The Conversations tab surfaces the list of conversation transcripts from the simulation. Dive into a conversation to view the transcript and assessment side-by-side, to easily validate the evaluation and diagnose issues with agent performance.


Report scores
Scores on agent performance range from 1 to 10 as follows:
- Exceptional (9–10): The gold standard. The agent is flawlessly on-character, follows every instruction, and provides deeply tailored, empathetic responses that feel human and professional.

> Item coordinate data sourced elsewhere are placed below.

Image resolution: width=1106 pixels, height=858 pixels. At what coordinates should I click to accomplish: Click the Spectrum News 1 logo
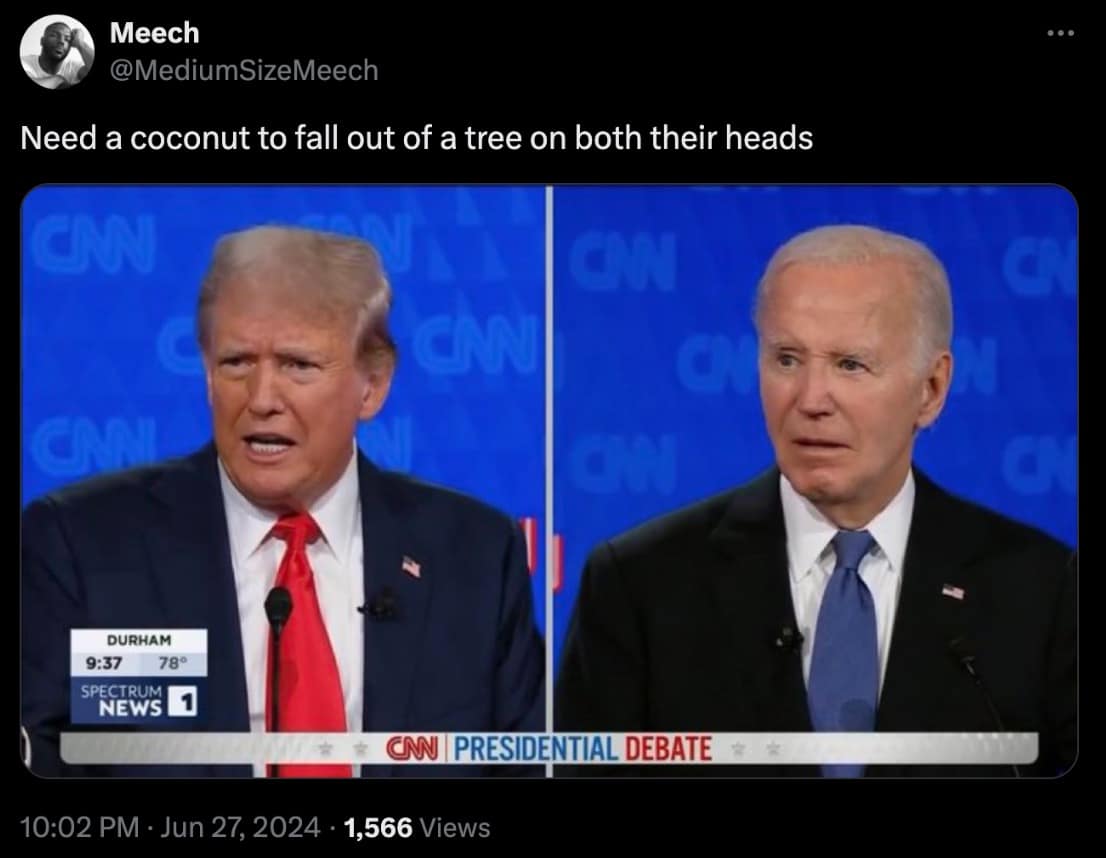[138, 701]
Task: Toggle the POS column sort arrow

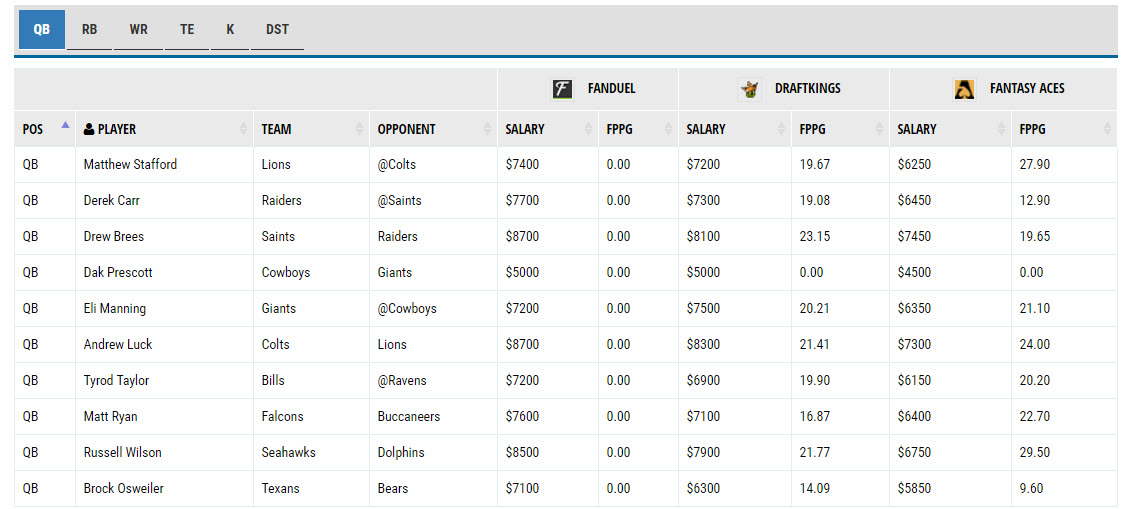Action: coord(66,125)
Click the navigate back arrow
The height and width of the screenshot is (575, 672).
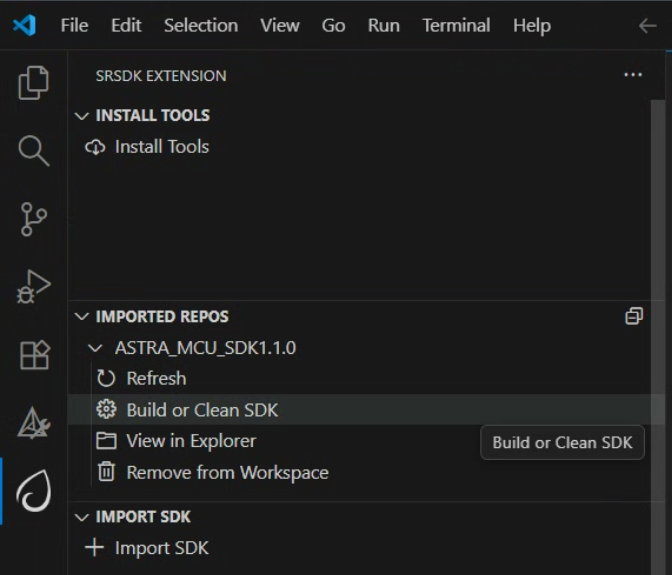click(x=647, y=26)
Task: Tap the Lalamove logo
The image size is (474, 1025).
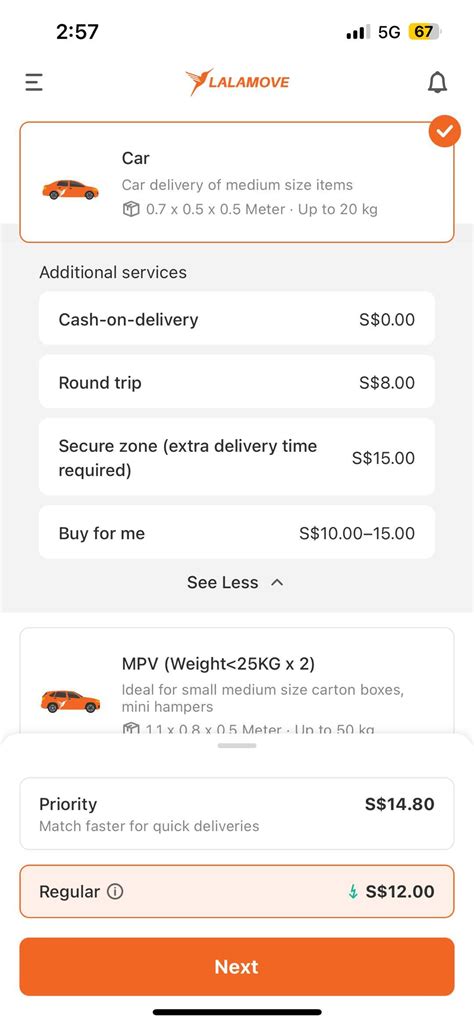Action: point(237,82)
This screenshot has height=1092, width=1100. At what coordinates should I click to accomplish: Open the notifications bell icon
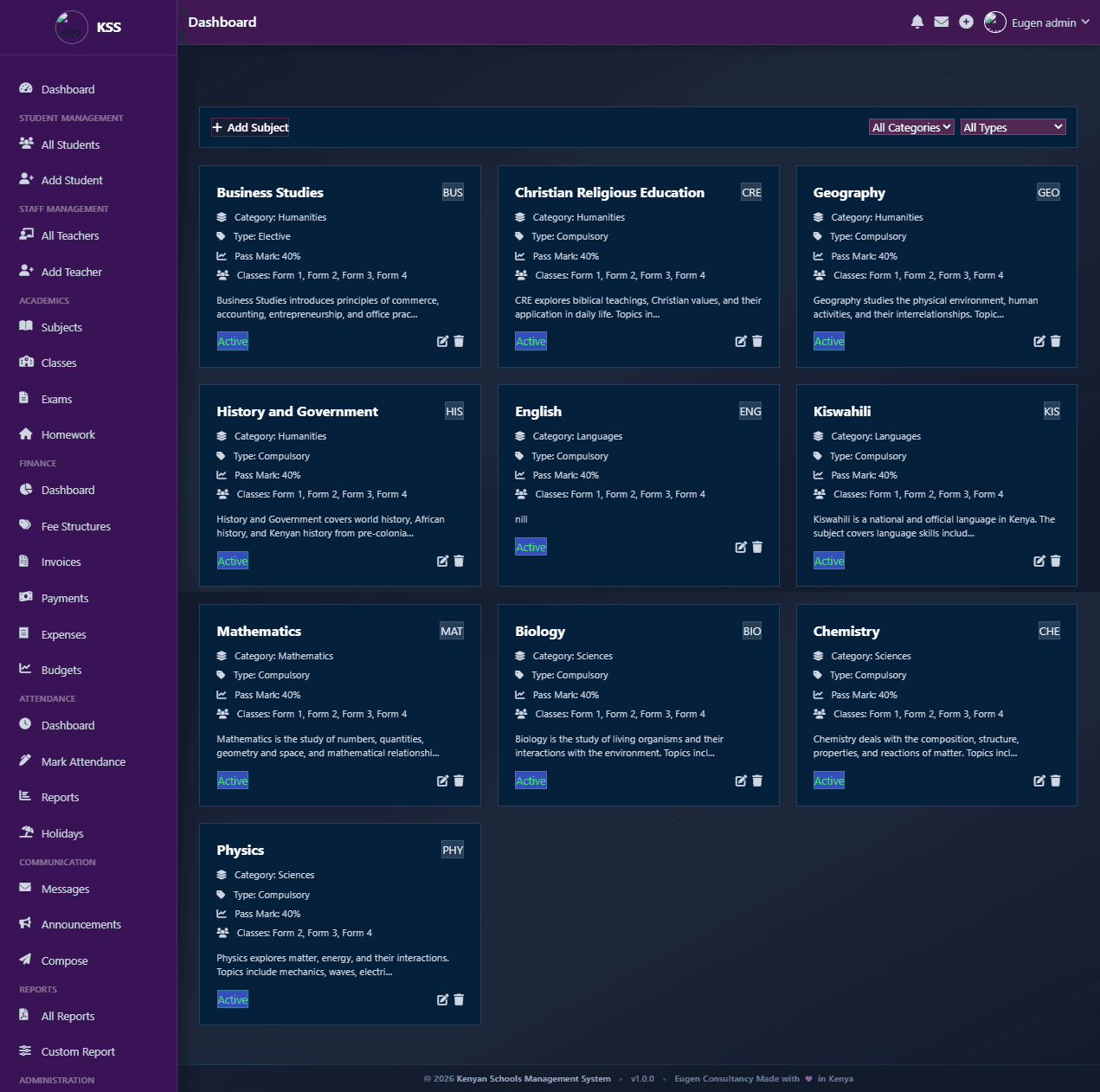[917, 22]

- Proficient (7–8): Solid, reliable performance. The agent meets most goals and stays polite, though the delivery might occasionally feel a bit generic or slightly "robotic."
- Functional Failure (5–6): The "Polite Failure" zone. While the agent remains professional in tone, it fails to actually resolve the core issue or misses fundamental technical requirements of the prompt.
- Poor / Reactive (3–4): Significant breakdown. The agent fails the success criteria, misses the point of the customer's query, and may sound curt or defensive.
- Unacceptable (1–2): Critical failure. These scores are reserved for agents that are hostile, incoherent, or actively subverting instructions, requiring immediate intervention.
High performance vs. Needs training
Each agent receives a performance rating for every scenario: either "High performance" or "Needs training." These ratings are determined by an LLM. To reach a reasoned conclusion, the LLM analyzes the collective feedback (the assessment narratives in specific) from all of an agent's conversations involving that specific scenario.

FAQs
Do the performance metrics reveal which agents used which specific tools (like Conversation Assist or Copilot Rewrite)?
This is an important question. We know brands want to understand how the use of different agent tools impacts performance. However, currently, our performance metrics do not provide insights into which specific agents used which tools.
Can I download a report?
No, not in this release.
Conversations can be transferred from agent to agent. Which agents are reflected in a report?
The name of the agent who was last involved in the conversation is reflected in the report.